How to vectorize 3D Numpy arrays - python

I have a 3D numpy array like a = np.zeros((100,100, 20)). I want to perform an operation over every x,y position that involves all the elements over the z axis and the result is stored in an array like b = np.zeros((100,100)) on the same corresponding x,y position.
Now i'm doing it using a for loop:
d_n = np.array([...]) # a parameter with the same shape as b
for (x,y), v in np.ndenumerate(b):
C = a[x,y,:]
### calculate some_value using C
minv = sys.maxint
depth = -1
C = a[x,y,:]
for d in range(len(C)):
e = 2.5 * float(math.pow(d_n[x,y] - d, 2)) + C[d] * 0.05
if e < minv:
minv = e
depth = d
some_value = depth
if depth == -1:
some_value = len(C) - 1
b[x,y] = some_value
The problem now is that this operation is much slower than others done the pythonic way, e.g. c = b * b (I actually profiled this function and it's around 2 orders of magnitude slower than others using numpy built in functions and vectorized functions, over a similar number of elements)
How can I improve the performance of such kind of functions mapping a 3D array to a 2D one?

What is usually done in 3D images is to swap the Z axis to the first index:
>>> a = a.transpose((2,0,1))
>>> a.shape
(20, 100, 100)
And now you can easily iterate over the Z axis:
>>> for slice in a:
do something
The slice here will be each of your 100x100 fractions of your 3D matrix.
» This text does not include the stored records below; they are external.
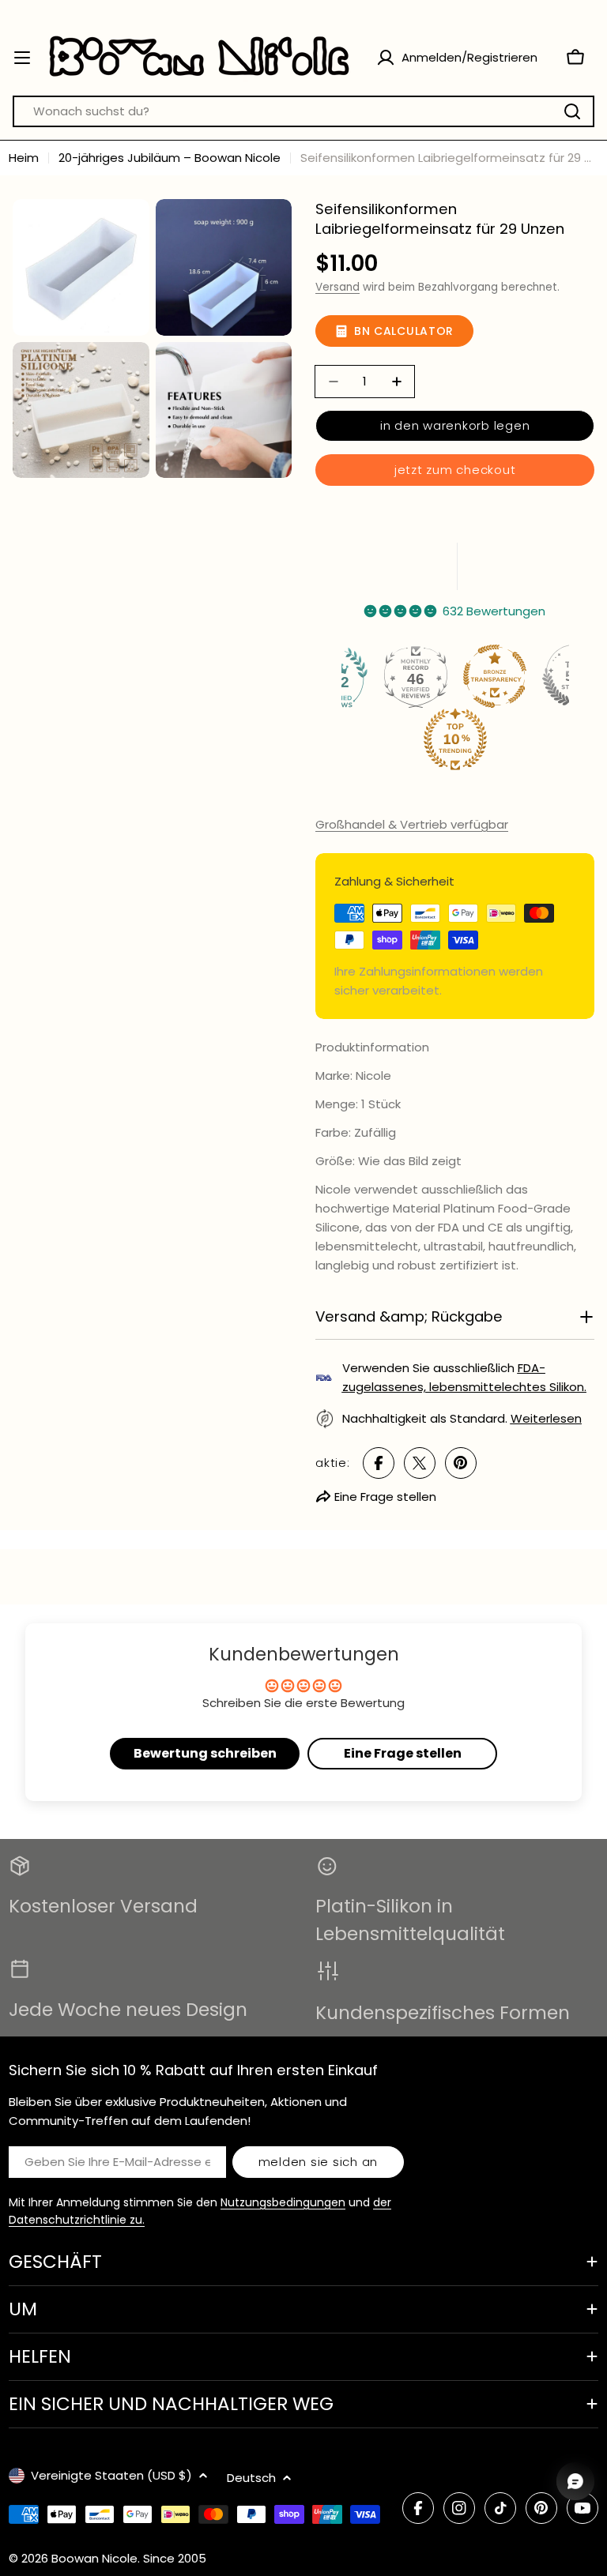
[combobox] (303, 111)
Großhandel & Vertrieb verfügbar (411, 824)
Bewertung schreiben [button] (205, 1753)
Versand (337, 287)
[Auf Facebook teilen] (378, 1463)
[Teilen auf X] (419, 1463)
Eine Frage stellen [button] (403, 1753)
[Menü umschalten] (22, 57)
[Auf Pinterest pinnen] (461, 1463)
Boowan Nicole (94, 2558)
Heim (24, 157)
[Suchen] (572, 111)
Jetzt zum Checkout (455, 469)
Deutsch (251, 2477)
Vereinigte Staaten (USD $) (111, 2475)
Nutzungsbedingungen (283, 2202)
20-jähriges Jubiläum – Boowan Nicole (169, 157)
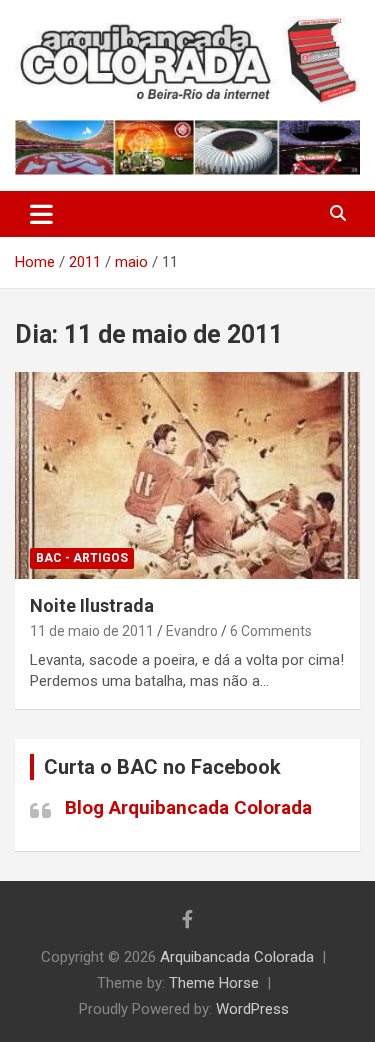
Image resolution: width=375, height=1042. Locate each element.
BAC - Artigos (82, 558)
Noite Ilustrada (92, 605)
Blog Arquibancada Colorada (188, 807)
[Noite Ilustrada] (187, 475)
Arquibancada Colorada (237, 957)
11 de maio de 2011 (92, 631)
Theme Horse (214, 983)
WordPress (252, 1009)
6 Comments (271, 631)
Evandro (192, 631)
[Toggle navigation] (41, 214)
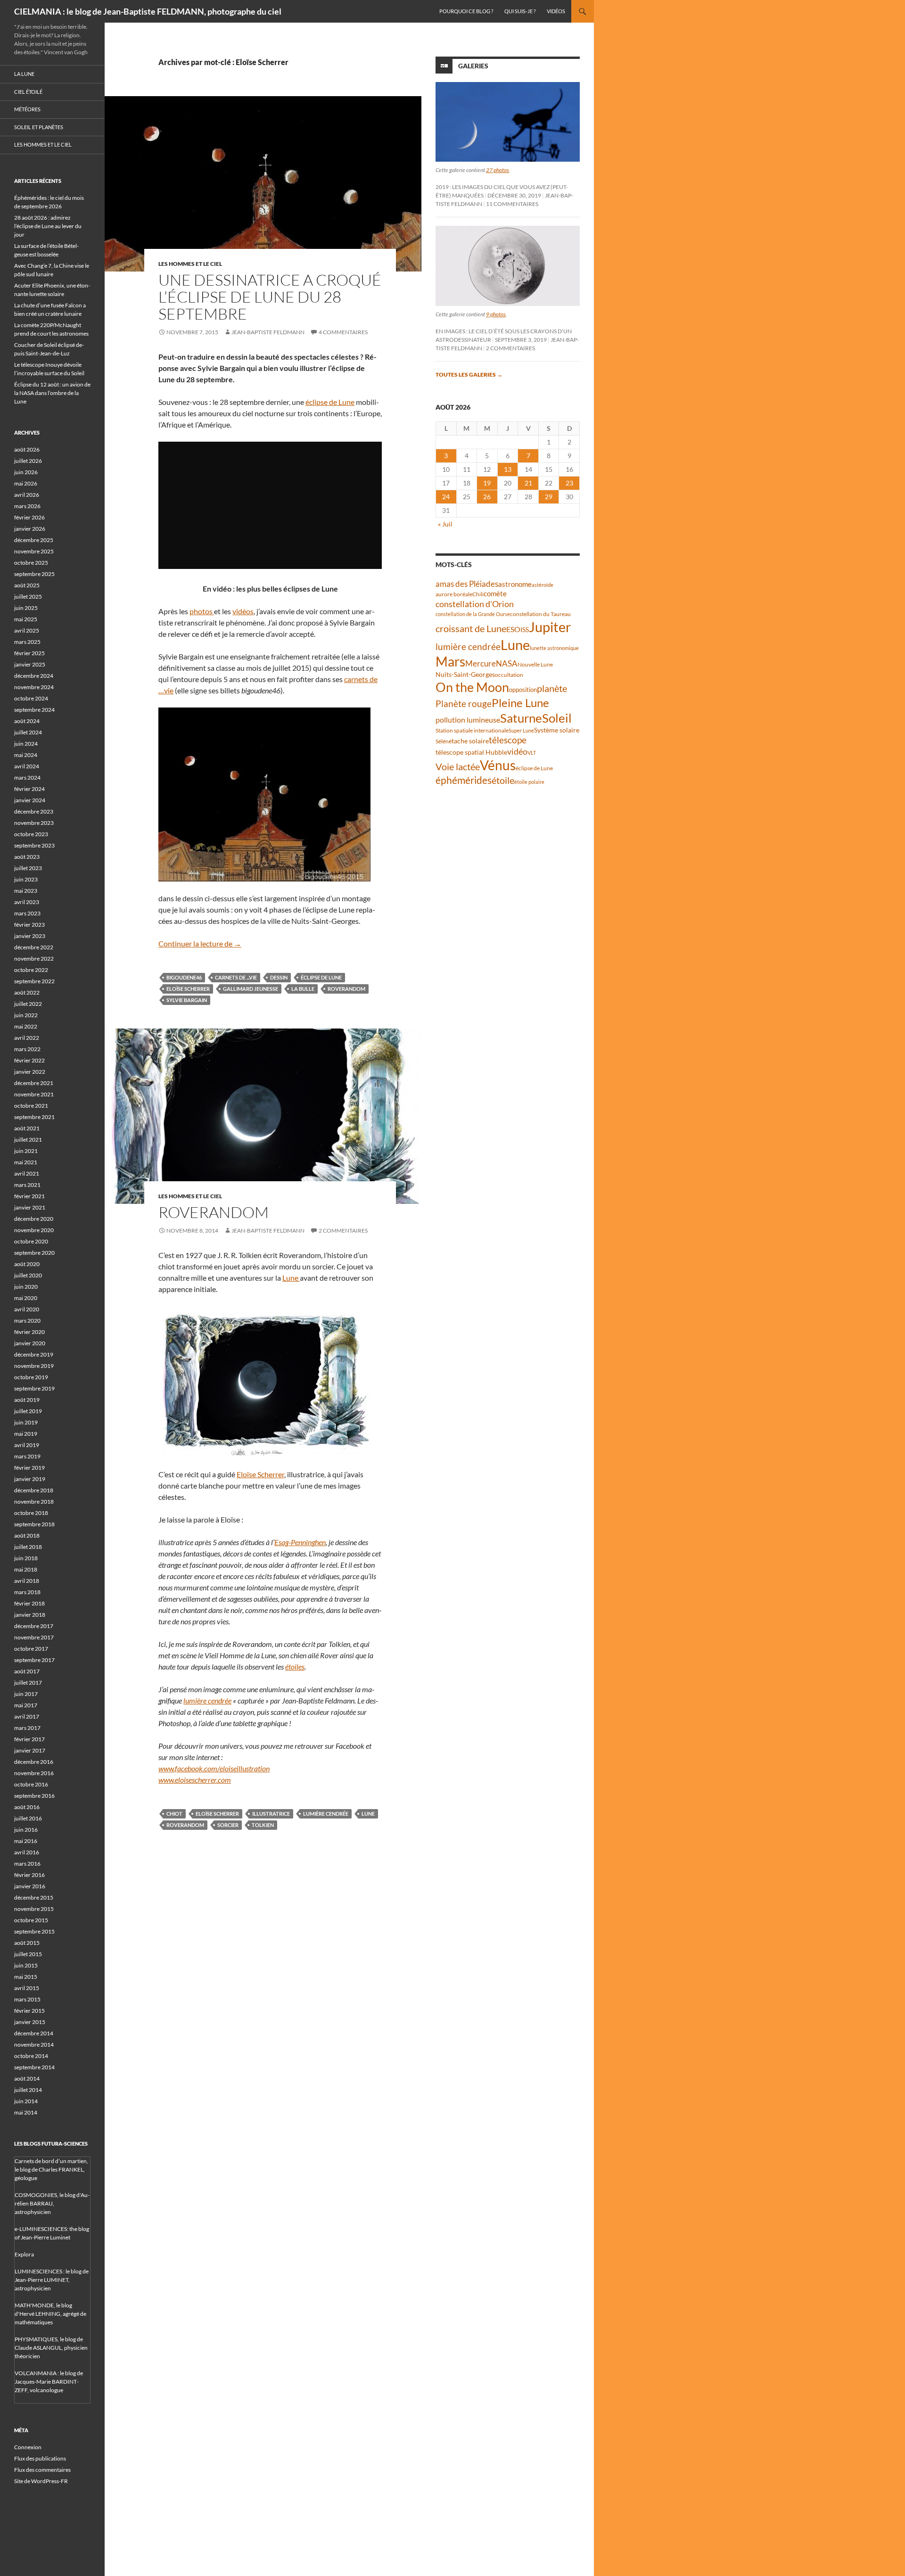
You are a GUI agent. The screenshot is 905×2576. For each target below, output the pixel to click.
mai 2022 (25, 1026)
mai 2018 (25, 1569)
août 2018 (27, 1535)
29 (548, 497)
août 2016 (27, 1807)
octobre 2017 (31, 1648)
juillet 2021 (28, 1139)
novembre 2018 (34, 1501)
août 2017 (27, 1671)
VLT (531, 752)
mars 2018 (27, 1592)
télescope (508, 739)
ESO (513, 629)
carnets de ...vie (236, 977)
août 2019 (27, 1399)
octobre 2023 (31, 834)
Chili (478, 594)
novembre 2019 (34, 1365)
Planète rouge (464, 704)
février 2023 (29, 924)
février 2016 (29, 1874)
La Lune (24, 74)
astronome (515, 584)
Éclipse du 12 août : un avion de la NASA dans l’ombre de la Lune (52, 393)
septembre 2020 (34, 1252)
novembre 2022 (34, 958)
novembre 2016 (34, 1773)
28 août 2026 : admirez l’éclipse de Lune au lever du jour (48, 226)
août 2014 (27, 2078)
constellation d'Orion (475, 604)
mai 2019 (25, 1433)
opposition (523, 689)
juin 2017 (26, 1693)
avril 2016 (26, 1852)
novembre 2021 (34, 1094)
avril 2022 (26, 1037)
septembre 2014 (34, 2067)
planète (552, 688)
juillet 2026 (28, 460)
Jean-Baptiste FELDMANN (267, 332)
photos (201, 611)
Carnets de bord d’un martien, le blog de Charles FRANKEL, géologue (51, 2169)
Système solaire (556, 730)
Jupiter (550, 626)
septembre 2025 (34, 573)
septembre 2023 (34, 845)
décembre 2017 (33, 1626)
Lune (291, 1277)
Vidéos (556, 11)
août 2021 (27, 1128)
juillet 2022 (28, 1003)
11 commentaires (512, 203)
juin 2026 (26, 472)
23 (569, 483)
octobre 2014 (31, 2055)
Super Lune (521, 730)
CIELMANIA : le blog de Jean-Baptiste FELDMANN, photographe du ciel (147, 11)
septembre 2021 (34, 1116)
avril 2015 (26, 1988)
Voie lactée (458, 766)
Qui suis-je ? (519, 11)
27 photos (497, 169)
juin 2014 (26, 2101)
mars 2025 (27, 641)
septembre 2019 (34, 1388)
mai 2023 (25, 890)
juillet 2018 (28, 1546)
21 (528, 483)
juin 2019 (26, 1422)
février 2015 (29, 2010)
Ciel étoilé (28, 92)
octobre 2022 (31, 969)
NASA (507, 663)
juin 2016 (26, 1829)
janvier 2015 (29, 2021)
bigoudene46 (184, 977)
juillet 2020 (28, 1275)
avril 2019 (26, 1444)
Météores (27, 109)
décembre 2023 (33, 811)
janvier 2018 (29, 1614)
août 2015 (27, 1942)
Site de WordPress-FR (41, 2481)
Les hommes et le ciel (190, 263)
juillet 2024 (28, 732)
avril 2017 (26, 1716)
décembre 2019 (33, 1354)
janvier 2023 (29, 935)
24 (446, 497)
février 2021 (29, 1196)
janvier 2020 (29, 1343)
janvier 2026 (29, 528)
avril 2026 (26, 494)
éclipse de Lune (329, 401)
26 (487, 497)
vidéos (243, 611)
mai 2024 (25, 754)
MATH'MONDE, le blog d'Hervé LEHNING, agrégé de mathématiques (50, 2314)
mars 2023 (27, 913)
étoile (503, 780)
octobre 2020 (31, 1241)
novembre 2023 (34, 822)
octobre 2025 (31, 562)
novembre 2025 (34, 551)
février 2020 (29, 1331)
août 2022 (27, 992)
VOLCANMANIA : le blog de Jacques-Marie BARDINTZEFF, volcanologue (49, 2382)
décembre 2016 (33, 1761)
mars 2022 (27, 1049)
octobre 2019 (31, 1377)
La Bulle (302, 989)
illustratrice (271, 1814)
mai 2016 (25, 1840)
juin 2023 (26, 879)
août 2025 (27, 585)
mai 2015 (25, 1976)
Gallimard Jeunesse (250, 989)
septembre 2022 (34, 981)
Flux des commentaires (42, 2469)
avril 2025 (26, 630)
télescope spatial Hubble (471, 752)
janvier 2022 (29, 1071)
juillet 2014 (28, 2089)
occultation (509, 674)
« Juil (445, 524)
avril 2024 (26, 766)
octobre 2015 (31, 1920)
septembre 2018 (34, 1524)
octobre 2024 (31, 698)
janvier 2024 (29, 800)
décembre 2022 (33, 947)
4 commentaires (343, 332)
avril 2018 (26, 1580)
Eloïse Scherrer (188, 989)
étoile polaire (529, 782)
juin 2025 (26, 607)
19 (487, 483)
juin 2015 (26, 1965)
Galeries (473, 66)
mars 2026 (27, 506)
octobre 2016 (31, 1784)
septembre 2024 (34, 709)
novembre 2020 (34, 1230)
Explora (24, 2254)
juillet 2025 (28, 596)
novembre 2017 (34, 1637)
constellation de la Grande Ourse (473, 614)
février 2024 (29, 788)
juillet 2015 (28, 1954)
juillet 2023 (28, 868)
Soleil (557, 717)
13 (507, 469)
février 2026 (29, 517)
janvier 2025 (29, 664)
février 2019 (29, 1467)
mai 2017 (25, 1705)
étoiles (294, 1666)
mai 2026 (25, 483)
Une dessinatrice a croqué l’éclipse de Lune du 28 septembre (269, 296)
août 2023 (27, 856)
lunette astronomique (554, 648)
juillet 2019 (28, 1411)
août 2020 (27, 1263)
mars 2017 (27, 1727)
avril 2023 (26, 901)
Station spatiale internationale (472, 730)
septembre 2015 (34, 1931)
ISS (524, 629)
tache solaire (470, 741)
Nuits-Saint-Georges (465, 674)
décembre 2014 (33, 2033)
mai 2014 (25, 2112)
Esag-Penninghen (300, 1542)
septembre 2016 (34, 1795)
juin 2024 (26, 743)
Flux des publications (40, 2458)
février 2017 (29, 1739)
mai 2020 (25, 1297)
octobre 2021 (31, 1105)
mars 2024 (27, 777)
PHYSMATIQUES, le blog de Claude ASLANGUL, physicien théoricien (51, 2348)
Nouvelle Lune (535, 664)
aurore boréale (454, 594)
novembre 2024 (34, 687)
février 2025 (29, 653)
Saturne (521, 717)
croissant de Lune (471, 628)
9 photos (496, 314)
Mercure (480, 663)
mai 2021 (25, 1162)
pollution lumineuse (468, 719)
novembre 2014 (34, 2044)
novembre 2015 (34, 1908)
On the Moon (472, 687)
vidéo (517, 751)
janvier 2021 (29, 1207)
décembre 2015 (33, 1897)
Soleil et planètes (38, 127)
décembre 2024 (33, 675)
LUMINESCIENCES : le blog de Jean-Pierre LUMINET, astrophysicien (52, 2280)
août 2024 (27, 720)
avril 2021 (26, 1173)
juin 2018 (26, 1558)
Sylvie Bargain (186, 1000)
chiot (174, 1814)
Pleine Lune (520, 702)
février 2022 (29, 1060)
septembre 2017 (34, 1659)
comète (495, 593)
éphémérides (464, 780)
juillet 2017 (28, 1682)
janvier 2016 (29, 1886)
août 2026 (27, 449)
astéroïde (542, 585)
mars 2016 (27, 1863)
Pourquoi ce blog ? (466, 11)
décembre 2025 (33, 539)
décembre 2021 (33, 1082)
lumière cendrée (207, 1700)
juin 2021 (26, 1150)
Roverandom (346, 989)
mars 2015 (27, 1999)
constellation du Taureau (540, 613)
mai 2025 (25, 619)
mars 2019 (27, 1456)
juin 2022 (26, 1015)
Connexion (27, 2447)
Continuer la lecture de (199, 943)
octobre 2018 (31, 1512)
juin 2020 (26, 1286)
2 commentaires (343, 1230)
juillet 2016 (28, 1818)
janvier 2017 (29, 1750)
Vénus (498, 765)
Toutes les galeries (469, 374)
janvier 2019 (29, 1478)
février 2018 (29, 1603)
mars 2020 (27, 1320)
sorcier (228, 1825)
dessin (279, 977)
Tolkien (263, 1825)
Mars (450, 661)
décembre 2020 (33, 1218)
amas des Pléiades (467, 584)
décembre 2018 (33, 1490)
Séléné (444, 741)
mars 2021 (27, 1184)
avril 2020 (26, 1309)
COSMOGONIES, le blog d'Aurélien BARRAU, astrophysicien (52, 2203)
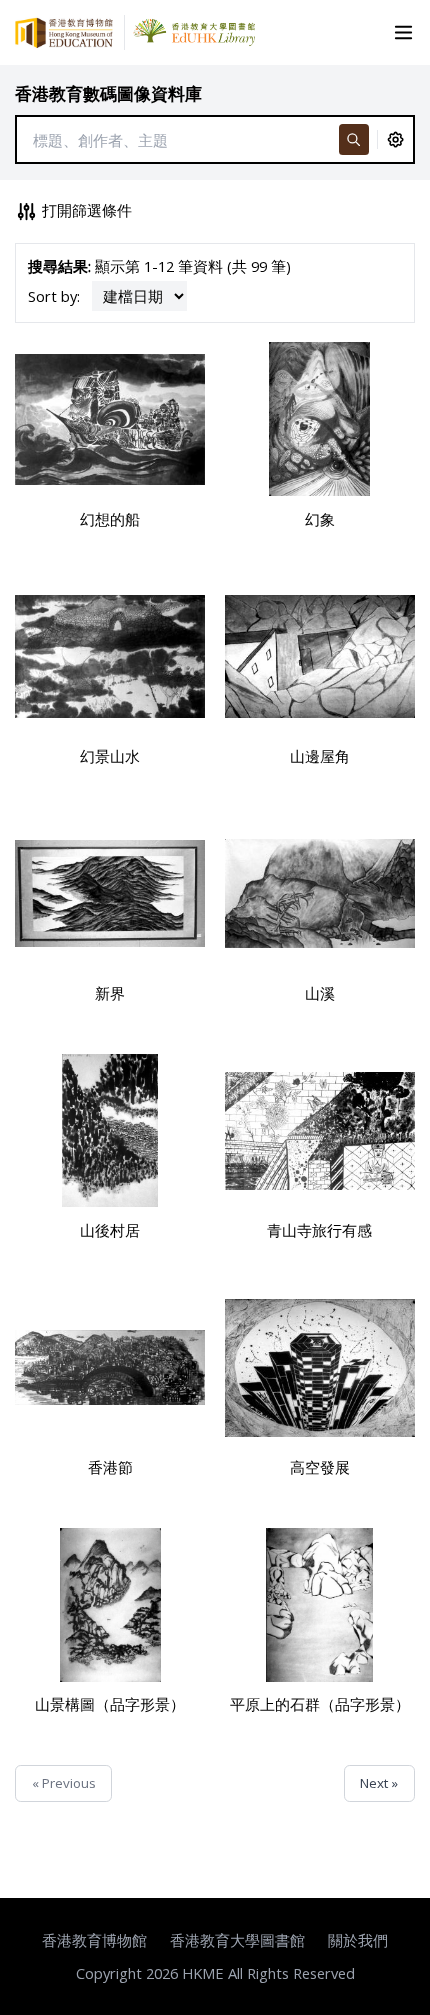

Additionally, by transpossing allows you to access each of the 2D slices directly by indexing the first axis. For example a[10] will give you the 11th 2D 100x100 slice.
Bonus: If you store the data contiguosly, without transposing (or converting to a contiguous array using a = np.ascontiguousarray(a.transpose((2,0,1))) the access to you 2D slices will be faster since they are mapped contiguosly in memory.

Obviously you want to get rid of the explicit for loop, but I think whether this is possible depends on what calculation you are doing with C. As a simple example,
a = np.zeros((100,100, 20))
a[:,:] = np.linspace(1,20,20) # example data: 1,2,3,.., 20 as "z" for every "x","y"
b = np.sum(a[:,:]**2, axis=2)
will fill the 100 by 100 array b with the sum of the squared "z" values of a, that is 1+4+9+...+400 = 2870.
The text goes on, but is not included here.